AIM OF THE EXERCISE: Your answer is the lines from the one that has "Instruction: Select the" through the last line of the records below, retyped exactly and alone.

^^^^

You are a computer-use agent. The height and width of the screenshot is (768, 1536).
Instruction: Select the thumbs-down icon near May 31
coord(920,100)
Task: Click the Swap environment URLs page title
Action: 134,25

^^^^

WRITTEN RESPONSE:
Instruction: Select the thumbs-down icon near May 31
coord(920,100)
Task: Click the Swap environment URLs page title
Action: 134,25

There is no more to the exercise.